Speculative LLM Inference on the 5th Gen AMD EPYC Processors with Parallel Draft Models (PARD) & AMD Platform Aware Compute Engine (AMD PACE)

Jul 23, 2025

Introduction

Auto-regressive language models process tokens sequentially and often face limitations due to memory bandwidth constraints. To address this, speculative decoding predicts multiple future tokens and verifies them in parallel, which reduces inter-token latency. Parallel draft models (PARD) technology, developed by AMD, further enhances speculative decoding by increasing the acceptance rate of predicted tokens, enabling large language models (LLMs) to achieve human-perceptible generation speeds on 5th Gen AMD EPYC™ processors.

AMD PACE (AMD Platform Aware Compute Engine) is a high-performance inference server with speculative decoding optimized for modern CPU-based servers. When combined with PARD, AMD PACE + PARD solution achieves a throughput of approximately 380 tokens/second on the Llama 3.1 8B model. Even with a batch size of 1, this allows multiple users to experience interactive, human-readable response times. AMD PACE is also set to be open-sourced soon.

In this blog, we will explore how PARD and AMD PACE work together to optimize inference performance for Transformer models, particularly in data center environments.

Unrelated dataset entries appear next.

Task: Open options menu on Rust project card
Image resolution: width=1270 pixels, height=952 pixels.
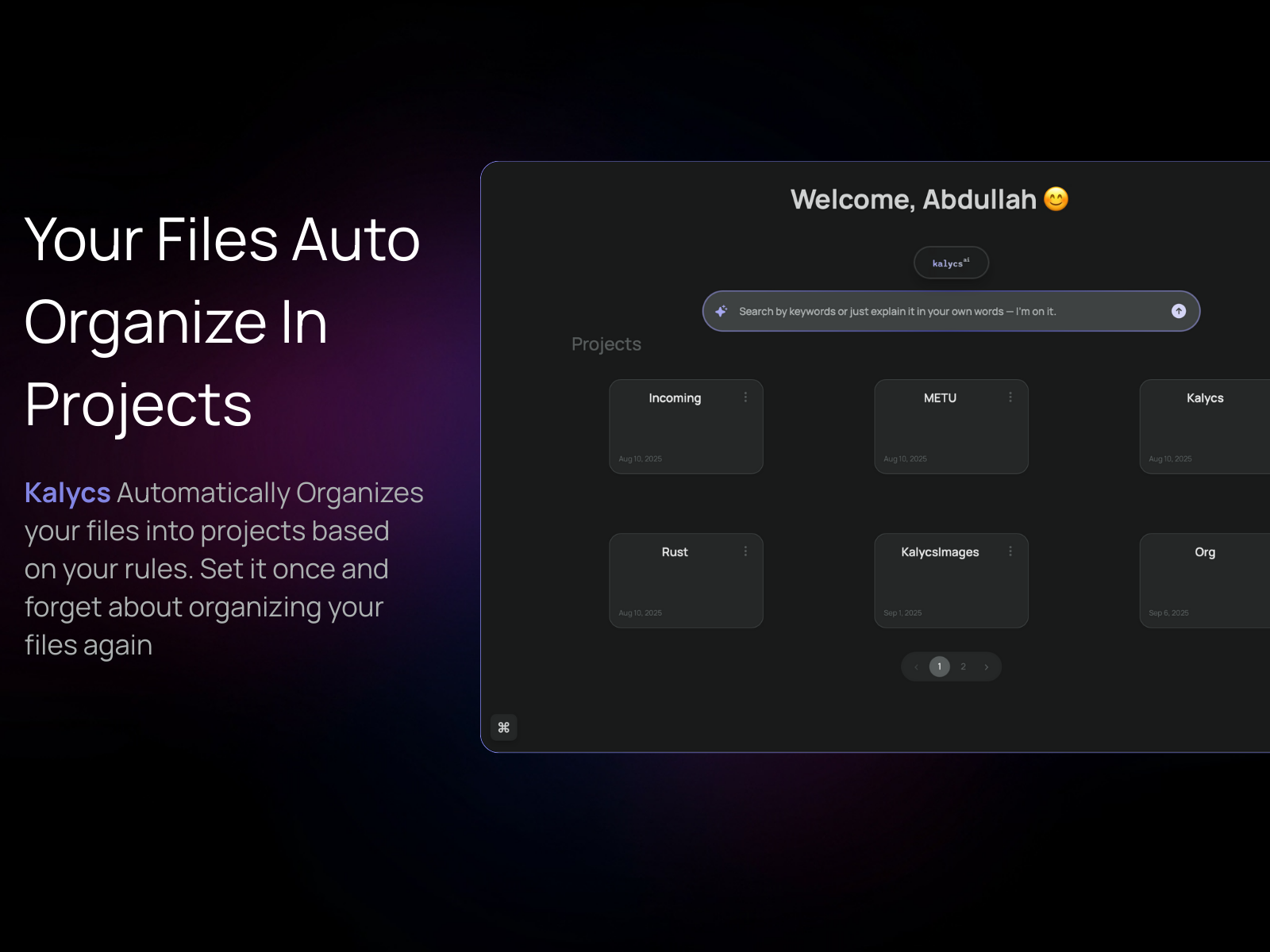Action: pyautogui.click(x=745, y=551)
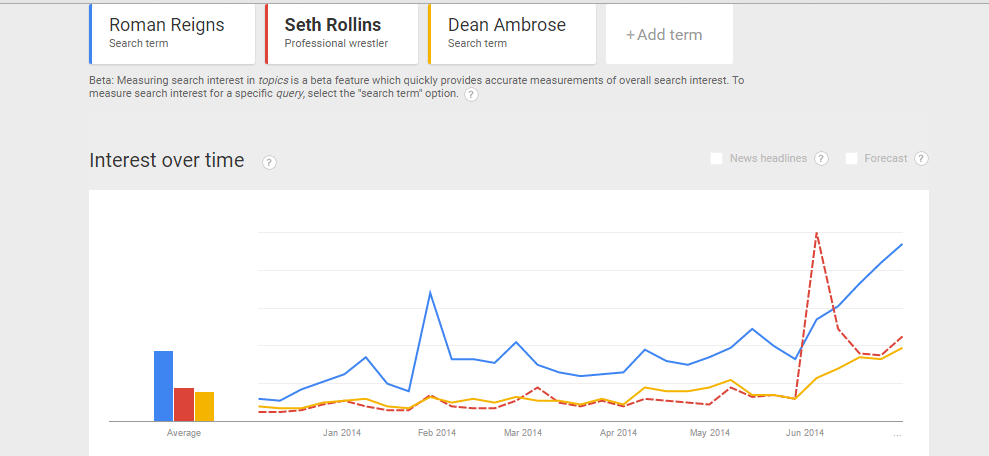Click the Add term button
This screenshot has width=989, height=456.
[664, 35]
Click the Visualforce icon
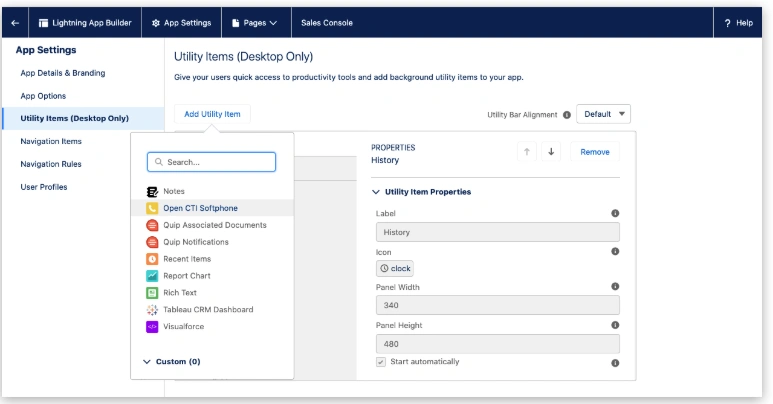Viewport: 773px width, 404px height. pos(152,327)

We will discuss the technical underpinnings of these technologies, their integration with the 5th Gen AMD EPYC processor architecture, and the results of performance evaluations based on benchmark tests.

Technical Overview

Auto-Regressive Decoding

In auto-regressive decoding, each layer performs scaled dot-product attention using several parameters: batch size (B), number of attention heads (H), head dimension (D), and sequence length (n). For each new token, batched matrix multiplications (Query-Key and Attention-Value) are updated incrementally. However, this process often has low arithmetic intensity and is typically bottlenecked by memory bandwidth.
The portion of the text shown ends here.